Why do you think Colunga has chosen this specific combination of forms for this sculpture?

Sculpture Map #28 – Woodland Area + Trails

Alejandro Colunga
Silla, Casa para Palomas (Chair, House for Doves), 2001
Unique bronze assembly
Total installation: diameter 16.75’ x 25’
Extended Loan, Private Collection

Alejandro Colunga’s work is characterized by an attraction to the unexplainable, to unusual situations, to fantasy, and to transformation, especially of animate to inanimate forms as seen in this unique installation. A tiny table with human legs and feet is dominated by an enormous “chair/person” with snake-like legs, a curving spine leading to very human buttocks, and a small mask-like head. Small openings at the bottom of the chair permit natural wildlife or perhaps the whimsical creature with a matching tail and snout to wander in and out. Openings at the top of the chair allow the wind to whistle through, or to create a home for doves, as indicated by the title. Six forms with sarcophagus-like bodies and fantastic heads, sprung from the artist’s imagination, surround the table and chair. Are they there for protection? For conversation? To pay homage?

Next to the chair is Stairway to Heaven, a chair/stairway transforming into something almost human (or is it the other way around?), shod in long, narrow, carefully laced shoes. Its spinal column and buttocks connect it as another person-object to the Chair. A hand with ears begins the climb up the stairs, three turtles morphing into humans, or vice-versa, continue the climb, to be greeted by a tiny mouse-like creature, its hands clasped.
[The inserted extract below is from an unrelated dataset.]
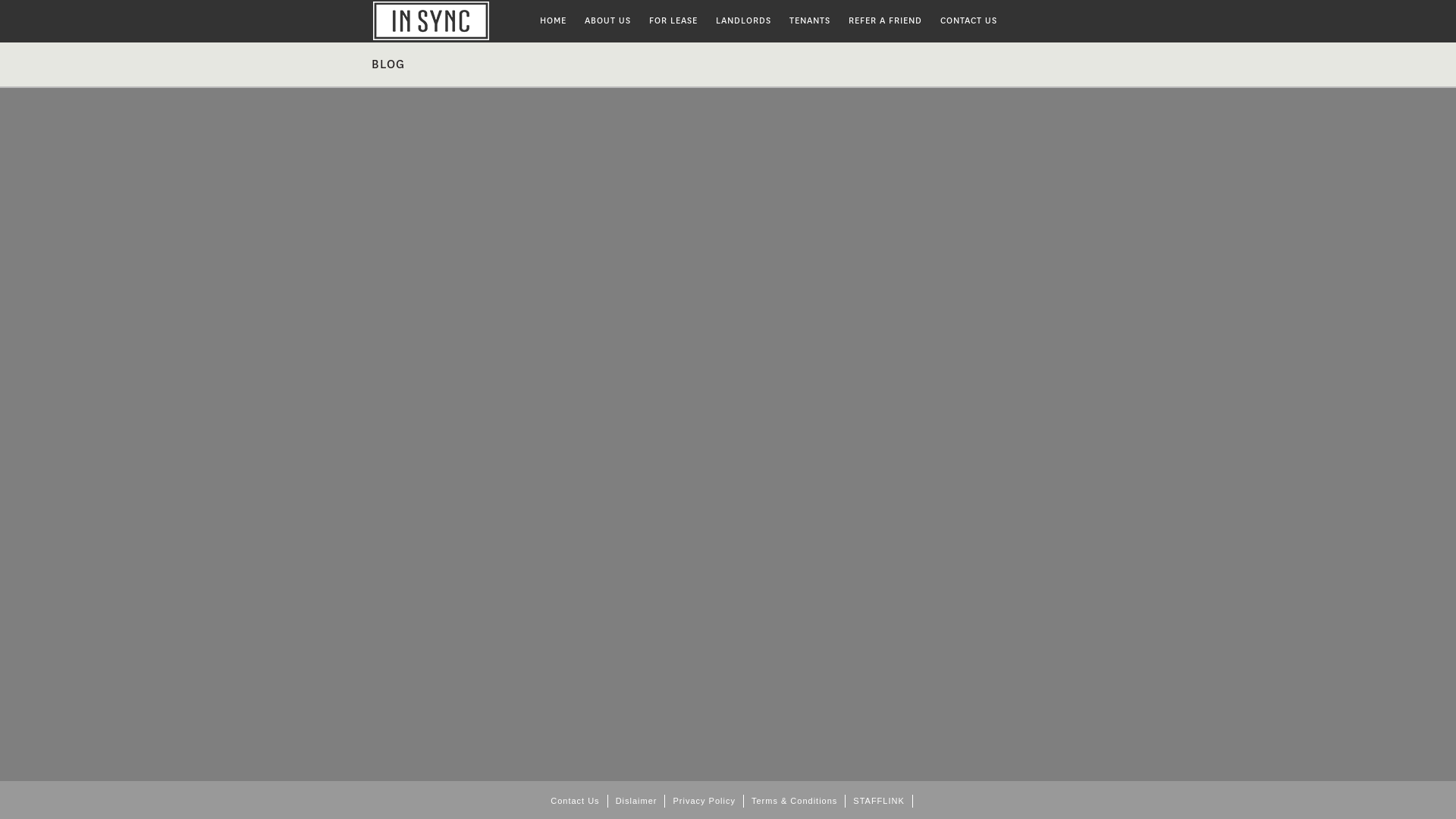  I want to click on 'Privacy Policy', so click(703, 800).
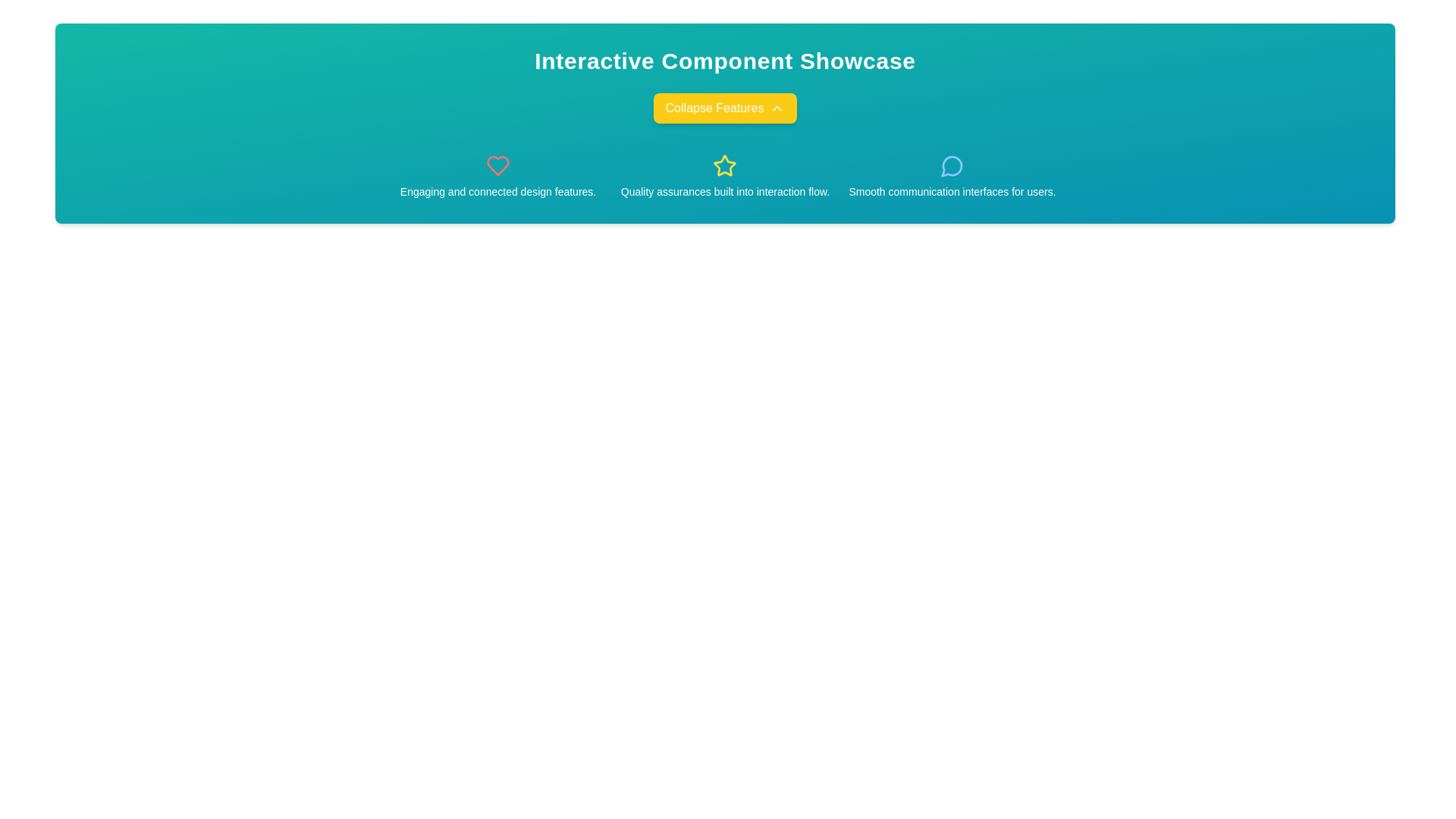  Describe the element at coordinates (724, 107) in the screenshot. I see `the 'Collapse Features' button, which is a rectangular button with rounded corners, a yellow background, and white text, located beneath the title 'Interactive Component Showcase'` at that location.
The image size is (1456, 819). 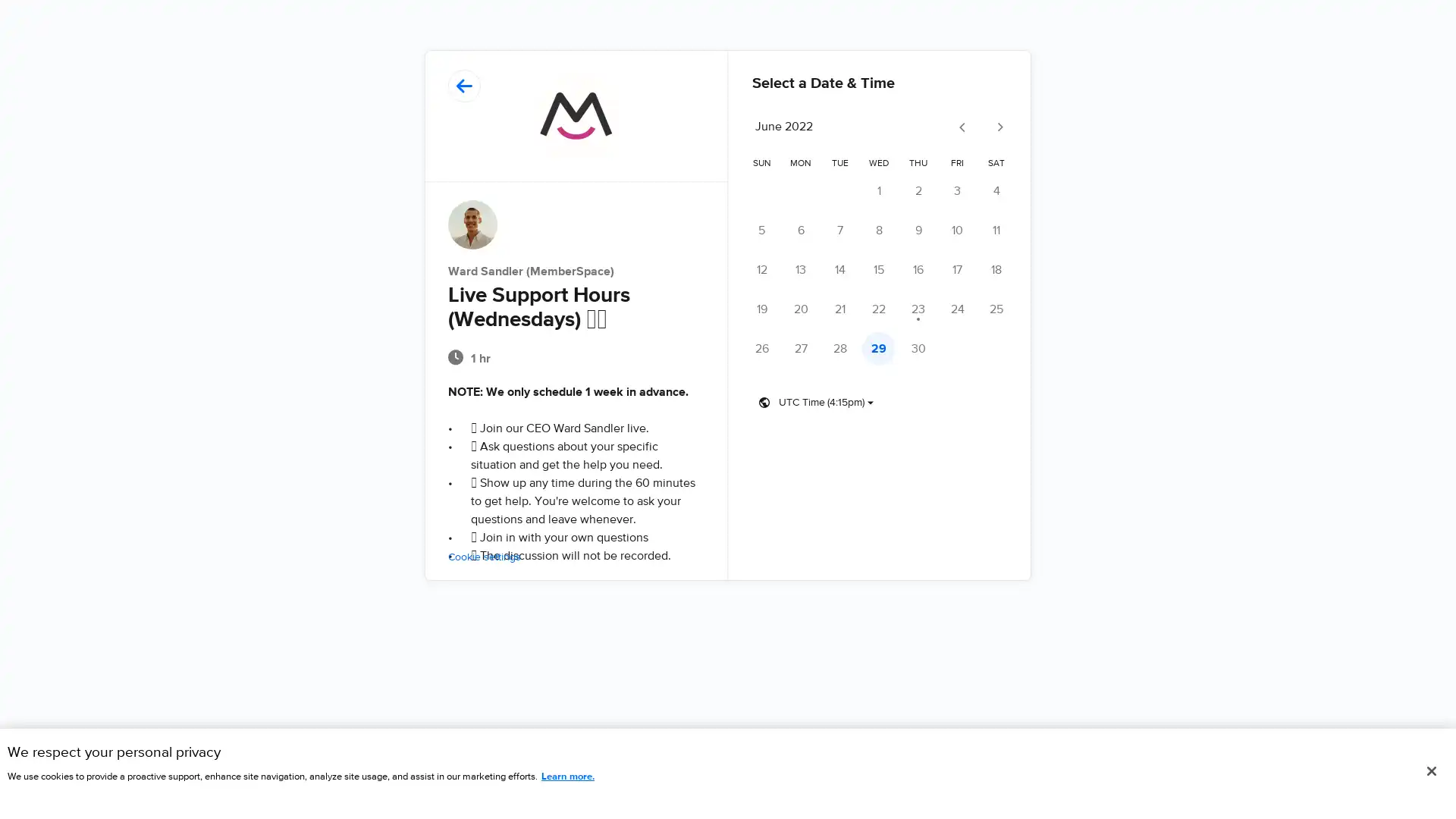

For Colunga, these surrealistic anthropomorphic statures with human legs and feet, or “people-objects” represent a magician (Mago) transforming himself into a chair, and are intended to be enjoyed and interacted with. Very  unusually, Colunga likes his art to be sat on and  touched, stating “ I love it when people are drawn to one of my works and want to touch it or sit on it, since touch is the most intimate and universal sense we have.” Get close to these sculptures, marvel at the extraordinary variety of shapes textures and colors in the bronze patina, and enjoy the multiplicity of personages and details that increase not only questions but also wonder and magic about these visitors from Colunga’s imagination.

 

Alejandro Colunga, b. 1948 – Born in Guadalajara, Mexico and trained as an architect, but became a self-taught artist – a painter and sculptor. He works in the Latin American tradition of surrealism and fantasy, and is considered part of the movement known as Nueva Mexicanidad.  His work has been shown in a number of exhibitions in the United States, Mexico, Europe, and South America. The imagery in much of his work is drawn from popular art traditions in Mexico – folk art, folk stories he heard as a child, his experience working in a circus, his Catholic upbringing. He has studied in the workshops of master artisans in Mexico and often uses traditional techniques in his ceramics and wood sculptures.